[[ RECORDED INFORMATION, beginning ]]

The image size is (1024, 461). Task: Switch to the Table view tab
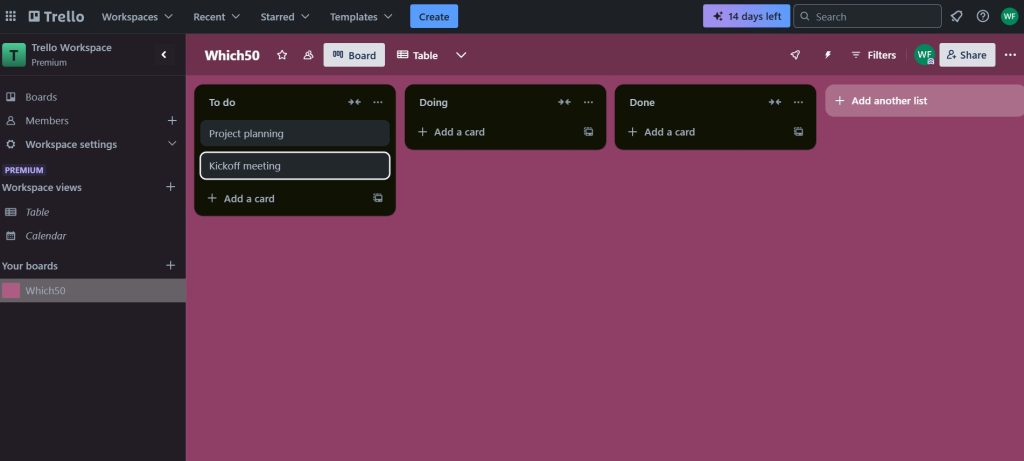pyautogui.click(x=417, y=56)
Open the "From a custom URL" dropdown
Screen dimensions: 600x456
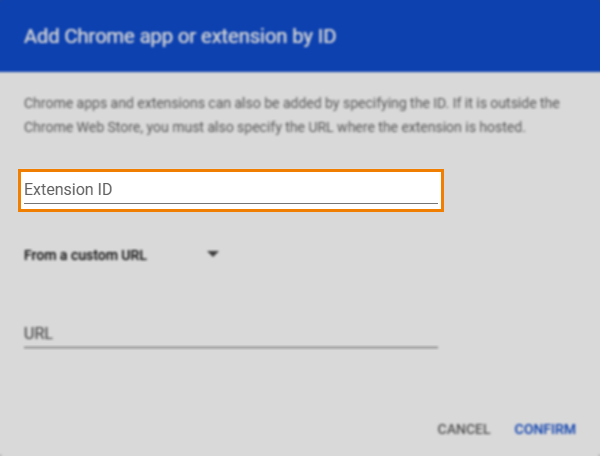pos(120,255)
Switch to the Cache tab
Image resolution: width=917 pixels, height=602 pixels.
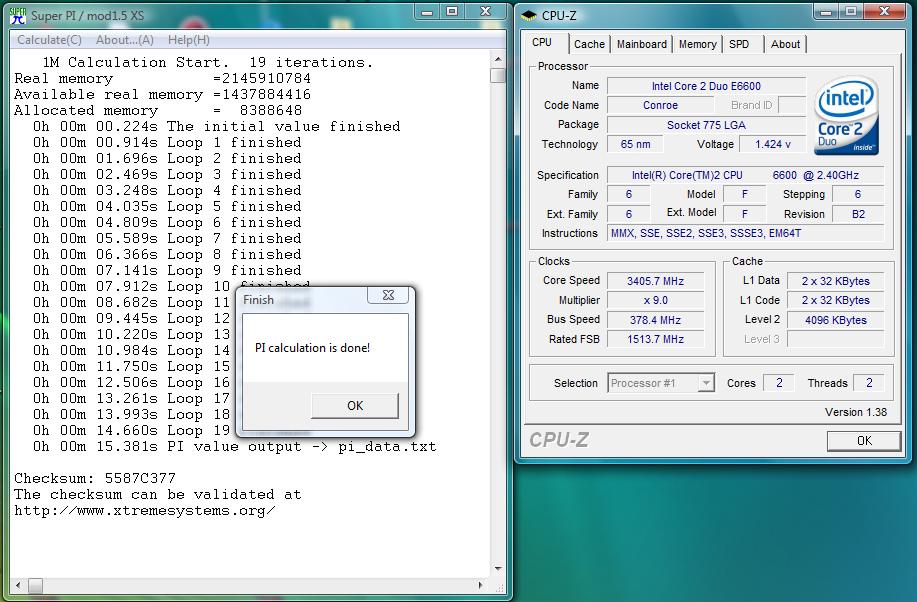[589, 44]
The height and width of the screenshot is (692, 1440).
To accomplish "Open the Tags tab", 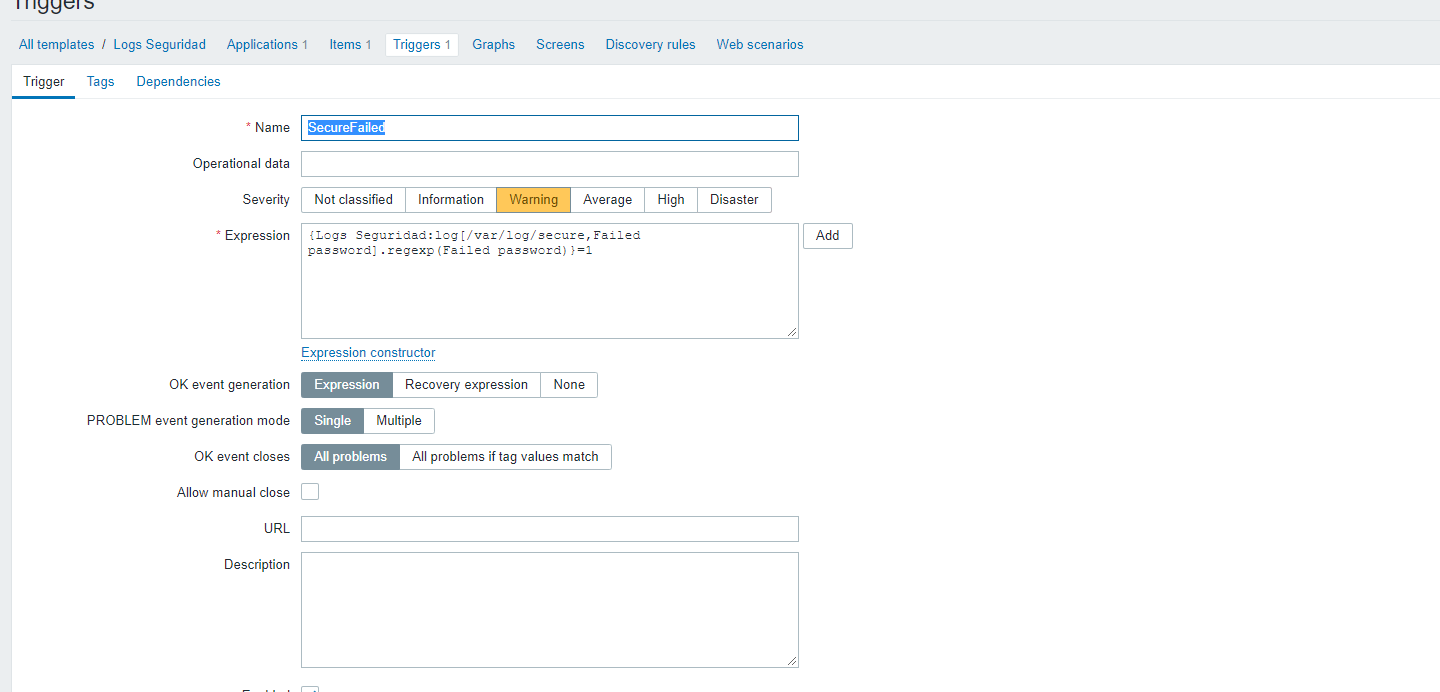I will (100, 81).
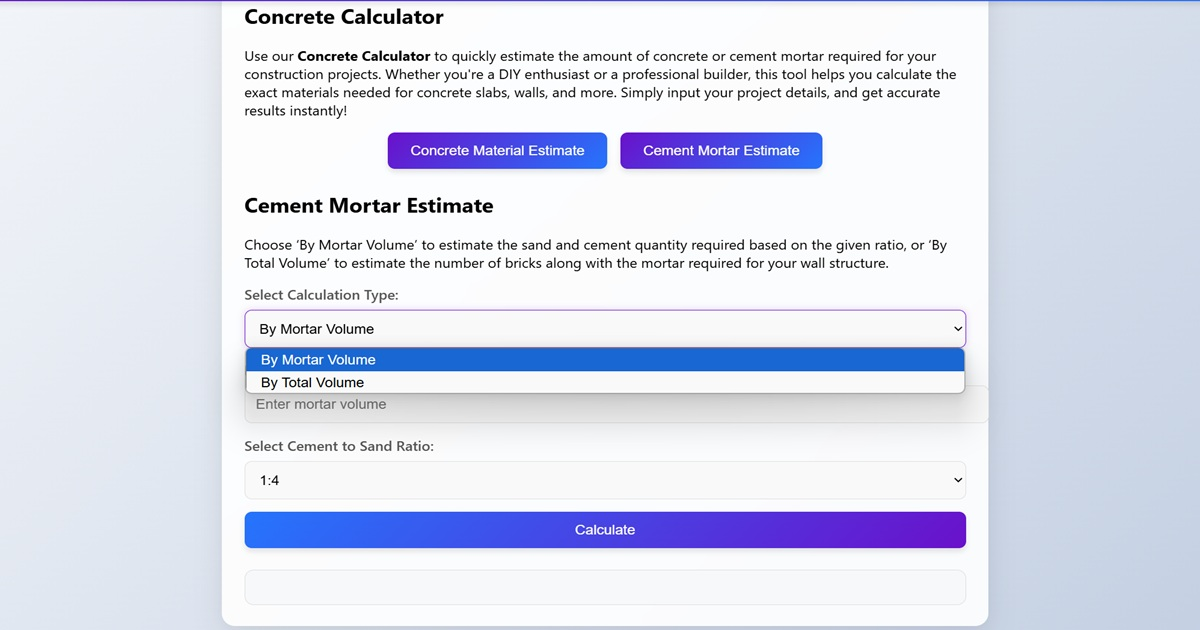Click the Select Cement to Sand Ratio label

click(x=339, y=446)
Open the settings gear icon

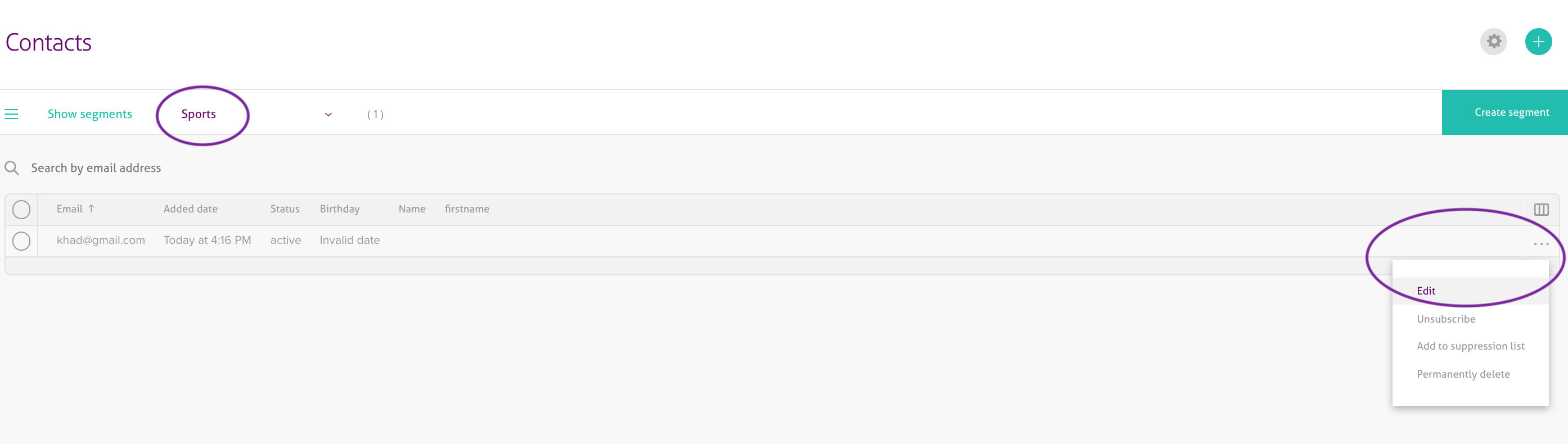tap(1493, 42)
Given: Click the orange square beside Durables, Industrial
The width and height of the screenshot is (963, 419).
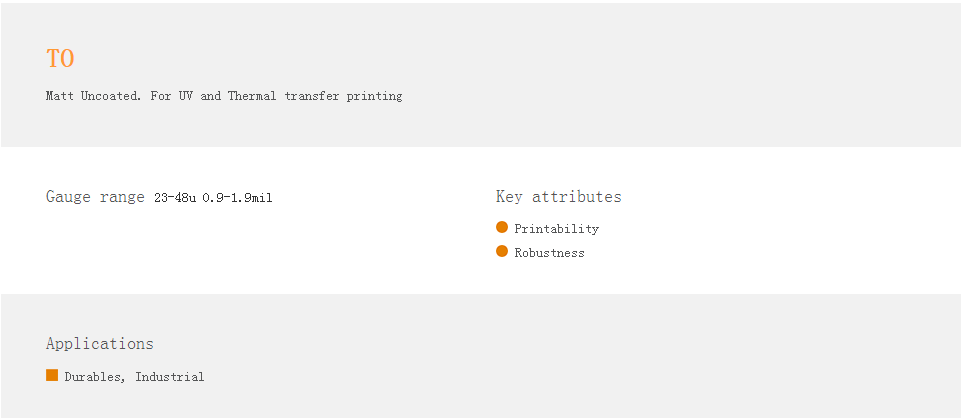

[[ RECORDED INFORMATION, end ]]

**PROBLEM**: How many lines of the records contain the string "screenshot"? Respond with the number alone.

**SOLUTION TO THE PROBLEM**: 2